After a season of cookies, fudge and egg nog, many of us are resolving to lose weight come January. Soon gym memberships will skyrocket and extreme diets will begin – but research shows that most people will have given up by February.
Let’s make this year different! How? By learning about calories. When you understand what calories are, you suddenly have the power to make small changes throughout your daily routine to reduce them, which can lead to long-term weight loss success. Here are some basics to get you started.
What are calories?
Calories are the form of energy the body uses to function. Every individual needs a specific number of calories for her body to carry out normal processes like breathing, heart beating, digesting, thinking, and all forms of body movement including exercise.
What nutrients have calories?
There are only four nutrients in food that contain calories, and each of them has a certain number of calories per gram. They are:
carbohydrate (4 calories per gram)
protein (4 calories/gram)
fat (9 calories/gram)
Most foods are combinations of these nutrients. For example, a piece of wheat bread is a mixture of carbs, protein, and fat. A light beer is a mixture of carbs & alcohol. A chicken wing is mostly protein & fat. Your body needs each of these nutrients (except alcohol) in order to function.
How can understanding calories help me lose weight?

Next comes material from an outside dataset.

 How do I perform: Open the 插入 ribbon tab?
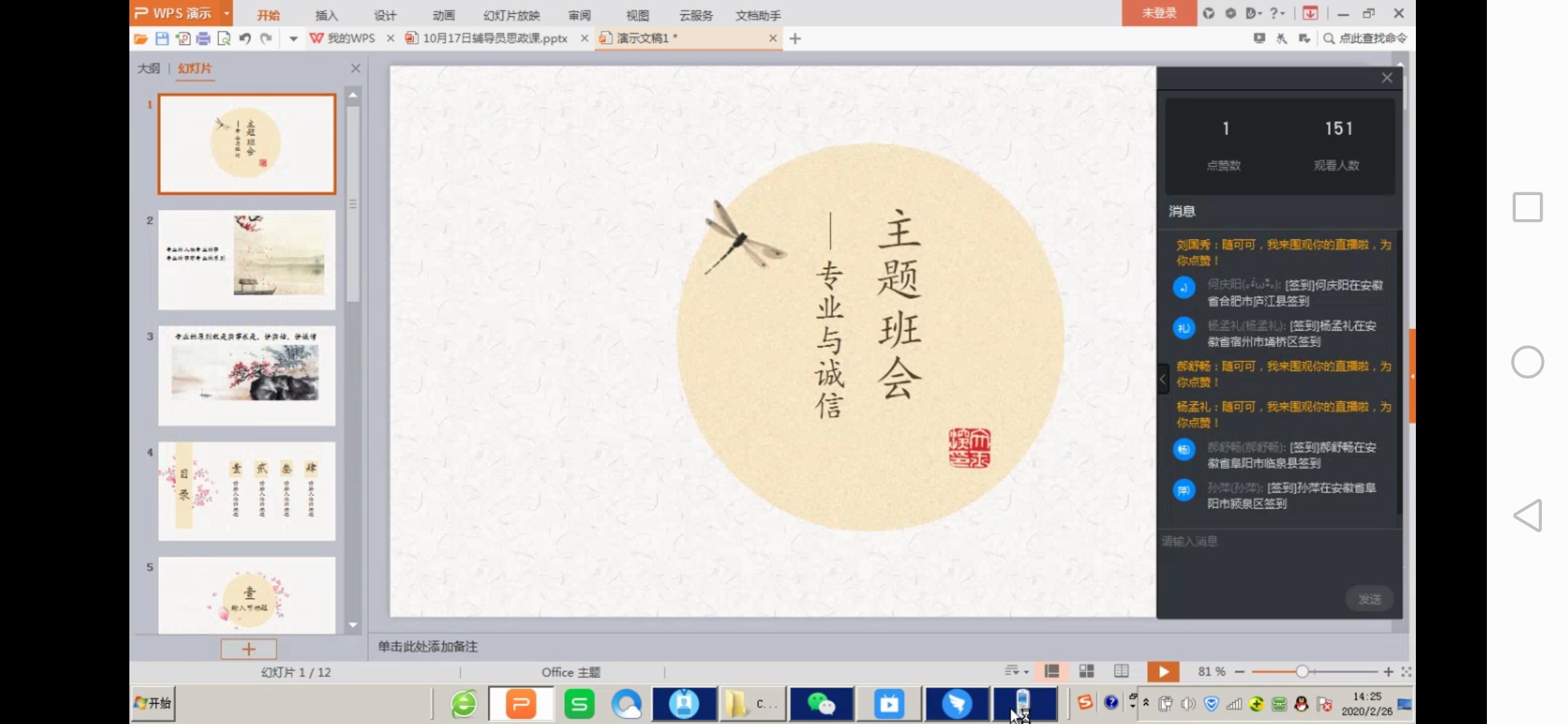tap(326, 15)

If you want to lose weight, you have to eat fewer calories or burn off more calories by exercising – or both. Doing both is the easiest & healthiest way to lose weight.

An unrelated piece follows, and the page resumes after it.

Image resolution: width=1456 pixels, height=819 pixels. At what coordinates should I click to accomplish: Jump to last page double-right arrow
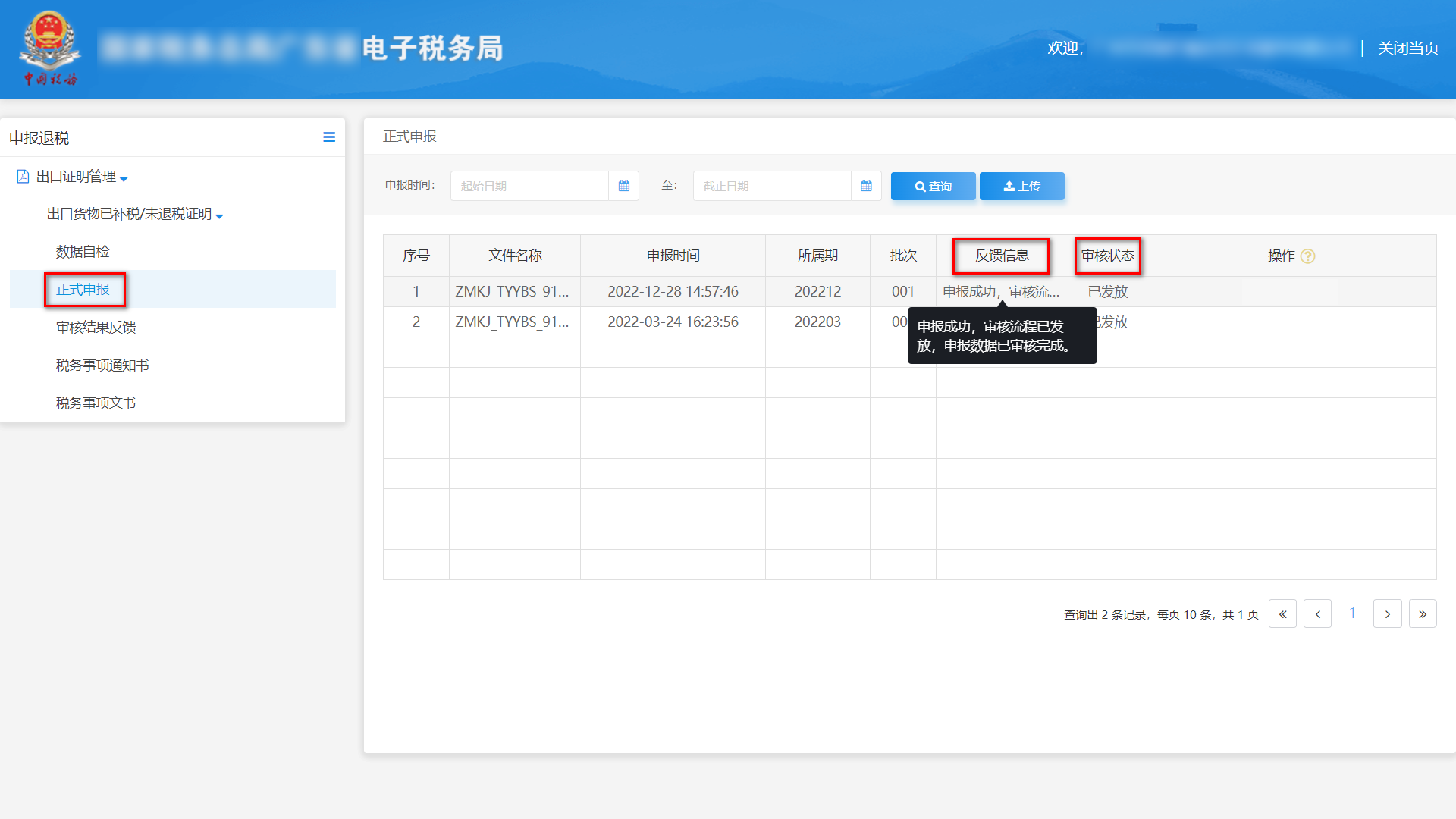[x=1423, y=613]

How many calories do you have to cut out to lose one pound?
3500 calories. Sounds like a lot but they add up fast. If you cut 500 calories from your daily intake, you will lose 1 pound in a week (500 x 7 days = 3500), 4 pounds in a month and 52 pounds in a year. If you cut 250 calories from your daily diet, you’ll lose about half this much (but you might be even more likely to maintain your weight loss, since your changes will require less effort).
How many calories should I aim to cut?
A good goal is to lose about 0.5-1 lb per week (reducing calories by 250-500 per day) until you reach your goal weight. If you reduce your food intake by a little (e.g. switch to coffee from flavored lattes, saving ~200 calories) and up your activity by a little (walk 2 miles = burn 200 calories), you can lose weight without feeling too burdened. And your changes are likely to last.
Trying to cut more calories than this might lead to more weight loss in the short term, but you’ll gain the weight back the moment you return to eating more.
What are the best ways to reduce calories?
Drink calorie-free beverages. Get rid of the juice, soda, sweetened coffee, vitamin waters, etc.
Reduce alcohol intake. Wine, beer, and cocktails provide us with tons of empty calories. Keep drinking to a minimum and the weight will come off easily.
Snack on veggies and fruits. Anytime you replace a food with veggies and fruits, you’ll by default reduce calories. Switch from chips, crackers, nuts, cheese, etc. to produce and you will lower overall calorie intake.
Cut back on sugar. Not just desserts, but sugar in coffee, sweetened yogurt, sauces, and condiments.